─── RECORDS TO USE ───

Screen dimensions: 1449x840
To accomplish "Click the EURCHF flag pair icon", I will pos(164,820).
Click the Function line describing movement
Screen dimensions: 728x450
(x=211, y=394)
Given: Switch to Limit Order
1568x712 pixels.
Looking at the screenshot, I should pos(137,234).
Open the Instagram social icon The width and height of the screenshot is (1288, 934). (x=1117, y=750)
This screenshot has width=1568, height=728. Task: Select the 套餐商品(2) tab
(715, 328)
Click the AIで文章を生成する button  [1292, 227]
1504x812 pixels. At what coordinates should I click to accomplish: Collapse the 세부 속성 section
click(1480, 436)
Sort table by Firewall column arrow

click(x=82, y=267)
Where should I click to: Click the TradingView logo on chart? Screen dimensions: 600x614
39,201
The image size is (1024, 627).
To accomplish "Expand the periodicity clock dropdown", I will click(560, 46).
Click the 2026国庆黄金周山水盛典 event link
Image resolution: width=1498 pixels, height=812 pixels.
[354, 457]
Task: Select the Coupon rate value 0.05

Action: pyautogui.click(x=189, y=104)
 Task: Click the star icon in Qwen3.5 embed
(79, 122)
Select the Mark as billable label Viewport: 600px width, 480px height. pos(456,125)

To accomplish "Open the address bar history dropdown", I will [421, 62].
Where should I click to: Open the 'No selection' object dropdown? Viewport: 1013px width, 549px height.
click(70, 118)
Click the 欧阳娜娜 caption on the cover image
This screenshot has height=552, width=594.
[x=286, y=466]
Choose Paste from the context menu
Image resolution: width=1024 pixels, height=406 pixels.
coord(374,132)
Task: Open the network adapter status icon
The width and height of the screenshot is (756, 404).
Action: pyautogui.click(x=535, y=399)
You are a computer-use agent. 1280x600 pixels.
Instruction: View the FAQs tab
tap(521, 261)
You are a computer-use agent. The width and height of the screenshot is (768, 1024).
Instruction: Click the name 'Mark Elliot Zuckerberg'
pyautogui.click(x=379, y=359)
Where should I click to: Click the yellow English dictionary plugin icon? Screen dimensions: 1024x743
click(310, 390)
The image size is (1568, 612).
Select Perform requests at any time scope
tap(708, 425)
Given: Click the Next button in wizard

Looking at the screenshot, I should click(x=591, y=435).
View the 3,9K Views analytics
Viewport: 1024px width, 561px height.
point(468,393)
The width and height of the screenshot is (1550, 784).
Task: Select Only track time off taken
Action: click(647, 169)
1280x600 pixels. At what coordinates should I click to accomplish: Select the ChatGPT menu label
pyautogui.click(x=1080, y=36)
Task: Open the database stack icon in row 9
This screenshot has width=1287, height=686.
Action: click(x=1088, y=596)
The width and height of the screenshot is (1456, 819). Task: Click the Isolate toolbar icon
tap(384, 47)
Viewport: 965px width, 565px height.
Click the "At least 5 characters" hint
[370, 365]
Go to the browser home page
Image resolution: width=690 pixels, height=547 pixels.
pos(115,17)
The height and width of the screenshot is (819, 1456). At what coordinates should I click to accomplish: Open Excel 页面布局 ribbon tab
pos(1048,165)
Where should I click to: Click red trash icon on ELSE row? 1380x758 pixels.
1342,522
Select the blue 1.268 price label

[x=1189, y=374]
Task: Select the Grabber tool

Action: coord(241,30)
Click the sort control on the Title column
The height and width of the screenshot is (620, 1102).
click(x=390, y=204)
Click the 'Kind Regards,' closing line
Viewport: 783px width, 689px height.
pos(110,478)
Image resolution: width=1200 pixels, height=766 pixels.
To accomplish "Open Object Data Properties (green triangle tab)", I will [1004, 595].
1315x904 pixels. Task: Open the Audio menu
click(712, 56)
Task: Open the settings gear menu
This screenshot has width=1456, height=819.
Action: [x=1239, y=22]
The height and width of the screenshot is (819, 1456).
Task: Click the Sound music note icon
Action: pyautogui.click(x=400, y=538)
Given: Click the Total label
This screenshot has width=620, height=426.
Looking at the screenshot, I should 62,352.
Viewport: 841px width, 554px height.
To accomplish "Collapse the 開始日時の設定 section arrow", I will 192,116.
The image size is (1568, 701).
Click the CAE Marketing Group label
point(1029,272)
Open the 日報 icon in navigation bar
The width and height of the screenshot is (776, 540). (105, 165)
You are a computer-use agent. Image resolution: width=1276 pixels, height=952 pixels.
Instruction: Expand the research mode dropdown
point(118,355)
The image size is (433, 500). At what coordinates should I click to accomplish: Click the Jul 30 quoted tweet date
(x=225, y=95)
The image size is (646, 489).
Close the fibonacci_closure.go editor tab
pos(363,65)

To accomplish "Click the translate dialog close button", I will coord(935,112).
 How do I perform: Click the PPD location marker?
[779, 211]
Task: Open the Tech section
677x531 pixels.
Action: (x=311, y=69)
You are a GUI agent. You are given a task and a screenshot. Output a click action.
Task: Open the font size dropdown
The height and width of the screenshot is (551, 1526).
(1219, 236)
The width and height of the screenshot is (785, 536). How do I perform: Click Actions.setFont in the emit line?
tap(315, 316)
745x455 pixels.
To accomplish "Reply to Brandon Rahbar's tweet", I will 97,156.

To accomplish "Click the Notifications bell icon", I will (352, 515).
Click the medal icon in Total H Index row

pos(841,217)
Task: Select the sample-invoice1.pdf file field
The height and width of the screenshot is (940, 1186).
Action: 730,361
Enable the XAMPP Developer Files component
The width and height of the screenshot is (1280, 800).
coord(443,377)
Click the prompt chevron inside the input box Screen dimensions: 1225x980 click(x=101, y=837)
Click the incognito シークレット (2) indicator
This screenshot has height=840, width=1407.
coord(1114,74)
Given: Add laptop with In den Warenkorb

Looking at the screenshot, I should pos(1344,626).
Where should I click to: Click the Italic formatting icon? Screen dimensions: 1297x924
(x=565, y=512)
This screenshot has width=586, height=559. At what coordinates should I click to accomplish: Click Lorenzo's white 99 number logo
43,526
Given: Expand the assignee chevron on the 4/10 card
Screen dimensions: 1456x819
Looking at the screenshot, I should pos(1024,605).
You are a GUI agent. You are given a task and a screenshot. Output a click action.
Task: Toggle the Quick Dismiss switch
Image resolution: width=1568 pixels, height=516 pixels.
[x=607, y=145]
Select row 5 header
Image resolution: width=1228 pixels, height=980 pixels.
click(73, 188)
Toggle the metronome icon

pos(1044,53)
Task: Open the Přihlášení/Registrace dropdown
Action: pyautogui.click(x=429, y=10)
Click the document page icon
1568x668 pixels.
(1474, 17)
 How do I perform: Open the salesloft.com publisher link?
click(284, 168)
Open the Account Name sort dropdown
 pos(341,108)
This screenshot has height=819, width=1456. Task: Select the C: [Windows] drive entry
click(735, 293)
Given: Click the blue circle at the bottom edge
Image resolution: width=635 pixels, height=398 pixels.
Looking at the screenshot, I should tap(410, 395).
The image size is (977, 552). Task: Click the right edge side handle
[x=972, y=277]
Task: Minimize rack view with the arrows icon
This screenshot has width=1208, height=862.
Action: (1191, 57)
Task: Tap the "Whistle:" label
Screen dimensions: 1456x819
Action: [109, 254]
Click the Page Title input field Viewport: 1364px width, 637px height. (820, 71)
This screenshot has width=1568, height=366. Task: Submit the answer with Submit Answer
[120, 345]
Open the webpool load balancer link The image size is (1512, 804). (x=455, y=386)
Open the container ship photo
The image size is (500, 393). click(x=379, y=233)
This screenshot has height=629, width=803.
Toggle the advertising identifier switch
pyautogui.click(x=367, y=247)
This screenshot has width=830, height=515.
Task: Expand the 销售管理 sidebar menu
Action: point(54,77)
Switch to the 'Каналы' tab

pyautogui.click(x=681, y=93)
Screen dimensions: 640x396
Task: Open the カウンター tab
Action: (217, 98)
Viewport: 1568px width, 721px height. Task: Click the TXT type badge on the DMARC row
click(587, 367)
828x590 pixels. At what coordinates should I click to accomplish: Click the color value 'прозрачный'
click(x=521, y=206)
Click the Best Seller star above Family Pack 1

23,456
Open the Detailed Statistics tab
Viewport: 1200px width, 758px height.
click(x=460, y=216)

───

* EXERCISE INSTRUCTIONS
Display every line from the material above that contains the word "Expand", copying each one in full.

* CORRECT RESPONSE
To accomplish "Expand the periodicity clock dropdown", I will click(560, 46).
Instruction: Expand the research mode dropdown
Given: Expand the assignee chevron on the 4/10 card
Task: Expand the 销售管理 sidebar menu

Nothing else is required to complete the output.